Medicare Compliance & Reimbursement

CODING:

A Modifier Won't Help You To Override Dozens Of Edits Anymore

Start resubmitting denied cystourethroscopy, craniotomy claims.

Heads up: The Correct Coding Initiative (CCI) has unveiled its latest set of edits. Version 13.1 takes effect April 1, and it includes 1,692 new edits.

CCI version 13.1 also:

· deletes 299 edit pairs, and 212 of those deletions were retroactive to the start of the year, according to Frank Cohen with MIT Solutions Inc. in Clearwater, FL. That means if you received denials for any of these code pairs since Jan. 1, you can resubmit those claims and get paid.
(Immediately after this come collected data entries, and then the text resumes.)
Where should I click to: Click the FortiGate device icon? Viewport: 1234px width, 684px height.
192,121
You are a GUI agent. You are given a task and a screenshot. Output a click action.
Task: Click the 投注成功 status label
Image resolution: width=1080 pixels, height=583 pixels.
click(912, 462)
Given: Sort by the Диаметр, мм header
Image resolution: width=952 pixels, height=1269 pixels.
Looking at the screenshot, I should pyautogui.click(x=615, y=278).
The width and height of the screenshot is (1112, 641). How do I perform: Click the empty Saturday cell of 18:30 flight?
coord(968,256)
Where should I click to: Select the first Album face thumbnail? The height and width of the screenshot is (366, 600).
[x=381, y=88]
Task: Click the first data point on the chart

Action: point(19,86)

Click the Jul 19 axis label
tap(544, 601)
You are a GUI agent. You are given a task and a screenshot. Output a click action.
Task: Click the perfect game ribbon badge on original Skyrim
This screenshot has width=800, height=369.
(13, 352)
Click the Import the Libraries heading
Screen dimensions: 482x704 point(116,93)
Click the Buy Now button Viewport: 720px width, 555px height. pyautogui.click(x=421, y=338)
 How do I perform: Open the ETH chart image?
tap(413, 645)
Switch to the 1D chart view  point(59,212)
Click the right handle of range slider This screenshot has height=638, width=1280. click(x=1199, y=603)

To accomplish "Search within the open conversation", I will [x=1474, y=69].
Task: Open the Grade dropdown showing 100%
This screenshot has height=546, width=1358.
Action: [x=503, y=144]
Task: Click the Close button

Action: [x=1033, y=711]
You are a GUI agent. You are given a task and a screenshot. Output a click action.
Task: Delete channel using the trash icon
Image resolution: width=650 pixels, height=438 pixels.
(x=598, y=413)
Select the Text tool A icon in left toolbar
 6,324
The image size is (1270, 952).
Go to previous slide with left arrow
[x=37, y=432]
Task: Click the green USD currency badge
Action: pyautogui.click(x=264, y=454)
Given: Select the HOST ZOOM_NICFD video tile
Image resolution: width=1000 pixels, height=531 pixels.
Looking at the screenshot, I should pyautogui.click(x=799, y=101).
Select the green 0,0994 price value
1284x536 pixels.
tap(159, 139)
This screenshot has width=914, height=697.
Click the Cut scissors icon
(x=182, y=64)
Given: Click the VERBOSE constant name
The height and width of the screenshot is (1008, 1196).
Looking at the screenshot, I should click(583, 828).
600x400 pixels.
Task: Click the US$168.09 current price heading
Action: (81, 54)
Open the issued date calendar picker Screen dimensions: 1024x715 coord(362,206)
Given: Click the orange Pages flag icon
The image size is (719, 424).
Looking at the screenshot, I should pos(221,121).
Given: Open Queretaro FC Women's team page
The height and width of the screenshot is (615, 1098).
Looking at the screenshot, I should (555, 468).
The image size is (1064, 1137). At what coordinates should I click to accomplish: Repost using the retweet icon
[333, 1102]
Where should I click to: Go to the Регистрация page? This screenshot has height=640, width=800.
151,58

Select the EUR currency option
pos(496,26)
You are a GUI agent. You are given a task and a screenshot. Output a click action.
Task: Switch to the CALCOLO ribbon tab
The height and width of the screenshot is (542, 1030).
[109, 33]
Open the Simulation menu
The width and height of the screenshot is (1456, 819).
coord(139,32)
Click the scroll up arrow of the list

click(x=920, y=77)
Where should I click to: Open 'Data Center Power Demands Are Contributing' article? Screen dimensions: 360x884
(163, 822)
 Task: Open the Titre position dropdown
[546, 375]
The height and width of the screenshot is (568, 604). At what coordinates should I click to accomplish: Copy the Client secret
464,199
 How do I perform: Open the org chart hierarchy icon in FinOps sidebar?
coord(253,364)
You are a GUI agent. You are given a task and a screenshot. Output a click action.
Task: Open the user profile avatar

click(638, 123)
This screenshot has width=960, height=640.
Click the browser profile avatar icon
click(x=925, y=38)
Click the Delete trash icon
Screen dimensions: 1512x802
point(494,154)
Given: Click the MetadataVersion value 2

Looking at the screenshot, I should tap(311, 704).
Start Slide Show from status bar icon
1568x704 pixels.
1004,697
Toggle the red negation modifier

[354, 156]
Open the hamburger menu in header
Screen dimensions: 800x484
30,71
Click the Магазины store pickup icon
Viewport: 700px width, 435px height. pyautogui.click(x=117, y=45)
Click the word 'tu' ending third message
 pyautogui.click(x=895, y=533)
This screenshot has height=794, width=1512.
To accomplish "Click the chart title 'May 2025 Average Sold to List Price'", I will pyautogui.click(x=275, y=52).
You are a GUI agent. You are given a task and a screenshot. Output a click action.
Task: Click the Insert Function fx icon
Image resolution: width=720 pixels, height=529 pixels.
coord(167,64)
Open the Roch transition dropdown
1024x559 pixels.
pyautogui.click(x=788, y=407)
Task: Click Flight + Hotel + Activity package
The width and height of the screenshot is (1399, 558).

You can resubmit any denied claims for cystourethroscopy code 52332 along with a dozen other cystourethroscopy codes. Also, CCI 13.1 deletes edits bundling six craniectomy/craniotomy codes with stereotactic body radiation-therapy code 77373. It also deletes edits bundling a few dozen nervous-system surgery codes with stereotactic body radiation-therapy codes 77371-77373.

Finally, 64 pathology and lab testing codes will no longer be bundled with tissue-culture code 87253, and seven of those also will be unbundled from centrifuge-enhanced virus isolation code 87254.

· Changes modifier indicators for another 132 edit pairs from "1" to "0," meaning you can no longer override those edits with a modifier. These include edits bundling: laparoscopic enterolysis code 44180 with some surgical codes; surgical anorectal exam code 45990 with a host of digestive-system surgery codes; pelvic exam code 57410 with several female genital system surgery codes; and nursing facility/rest-home visit codes 99307-99310, 99324-99328 and 99334-99337 with observation codes.

In the past, if you had a good reason to bill these code pairs, you could use a modifier to explain why the services were separately identifiable and necessary. But now, Medicare has decided that you can never justify billing them together.